Niemeyer ficou perplexo com o desmantelamento do mundo comunista. “Sentia que minha posição política não correspondia ao que se passava no país e no mundo. Que muitos aceitavam a derrota como consequência de velhos e irreparáveis erros e outros, tranquilamente, não raro como coisa desejada”. Em todo caso manteve a combatividade e a fé no processo dialético da história, segundo o qual as contradições do capitalismo hão de se expressar nos sujeitos e organizações capazes de levar a seu fim, dizendo ter recusado tudo: “passei a considerar que a crise soviética constituía uma fase natural na luta política, que o ser humano não atingira ainda o nível que a sociedade comunista, solidária, exigia. E me refugiei na ideia de que o progresso promovido pela Revolução de Outubro, que transformara a União Soviética, de um simples país de mujiques na segunda potência mundial, fora extraordinário. E isso me bastava”. Aquela brutal desarticulação seria certamente “algo que os velhos comunistas soviéticos saberiam eliminar”.

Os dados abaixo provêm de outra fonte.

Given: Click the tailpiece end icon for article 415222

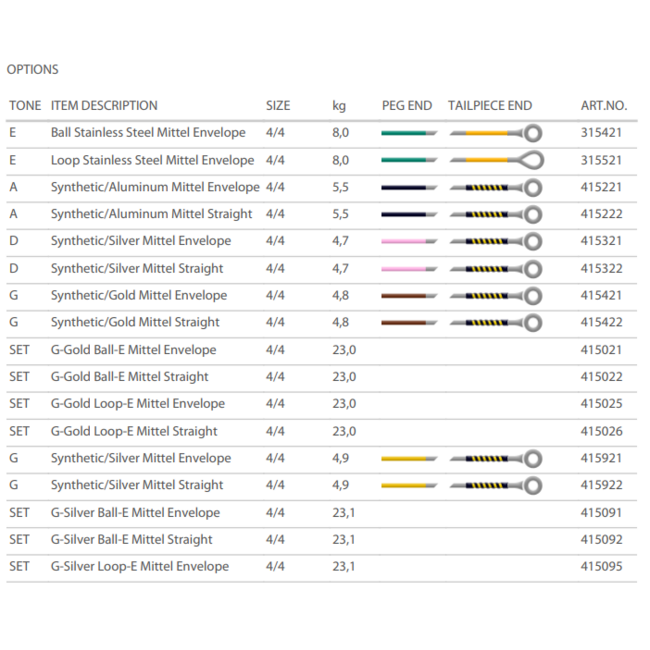Looking at the screenshot, I should coord(495,214).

Naqueles tempos de infelizes mudanças, falece Prestes em 1990 – desligado do PCB há dez anos por motivos parecidos aos que desanimaram Niemeyer. No mesmo ano, o arquiteto projeta em Porto Alegre, cidade natal do líder revolucionário, um Memorial em homenagem a ele. A obra não é construída. Niemeyer não esmorece. Em 1992, realiza um projeto para a Barra da Tijuca, no Rio de Janeiro, que acabaria sendo construído em Palmas, no Tocantins, como Memorial da Coluna Prestes – o mesmo motivo de outro monumento do arquiteto na cidade missioneira de Santo Ângelo, realizado em 1995.

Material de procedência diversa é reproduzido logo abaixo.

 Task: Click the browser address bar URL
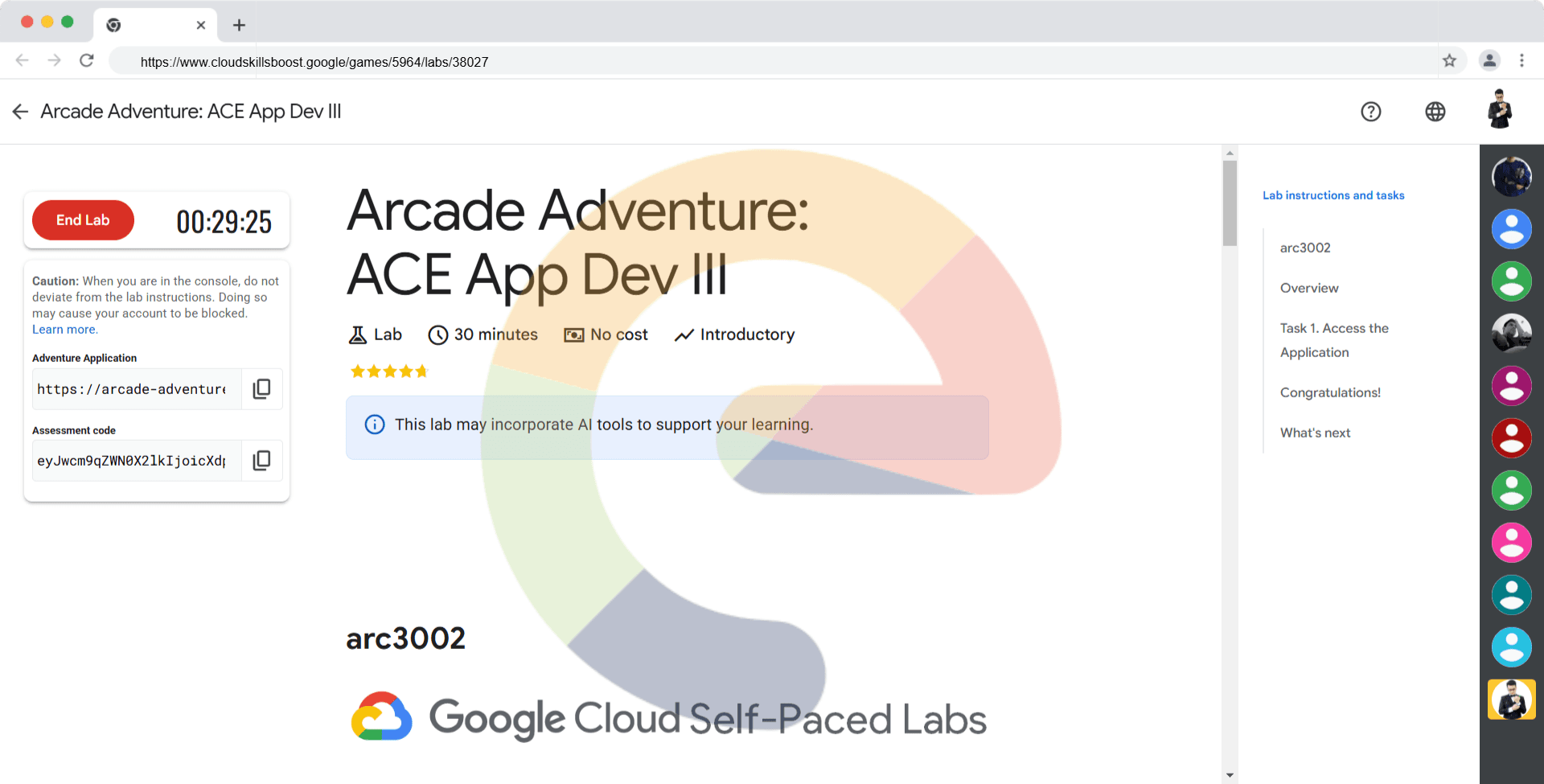[x=314, y=62]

Ao completar 100 anos, em 2007, Oscar Niemeyer elaborou um estudo para o Memorial Luís Carlos Prestes na capital do Rio Grande do Sul. Um edifício cilíndrico cortado por uma parede vermelha diagonal que atravessa com um pórtico uma rampa serpenteante de entrada. Uma “cunha vermelha” suprematista cortando a história. O arquiteto faleceria em 2012 sem ver a obra pronta, que em todo caso seria inaugurada na Praia de Belas em 2017: um edifício, um ponto de reunião, um memorial que simboliza não apenas a trajetória revolucionária do “Cavaleiro da Esperança”, mas também de seu Partido, e do arquiteto que o concebeu.
Ferreira Gullar certa vez sintetizou de modo feliz: “com seu traço futuro Oscar nos ensina que o sonho é popular”. Os duros caminhos percorridos pelo partido e pelo arquiteto centenários mostram que a talha desse sonho na realidade é dura e envolve sempre luta. Estamos de volta a Copacabana na década de 1980, Niemeyer algo culpado em seu escritório na cobertura do edifício Ypiranga, conversa com seus amigos sobre os possíveis desdobramentos do entrevero com Tavares, que lhe retrucara um murro em pleno restaurante Nino. O cronista, treinador de futebol e comunista João Saldanha dá ao arquiteto uma lição de dialética capaz de fazer inveja a Hegel: “Se for de revólver, atira para baixo, porque o tiro levanta a pontaria”.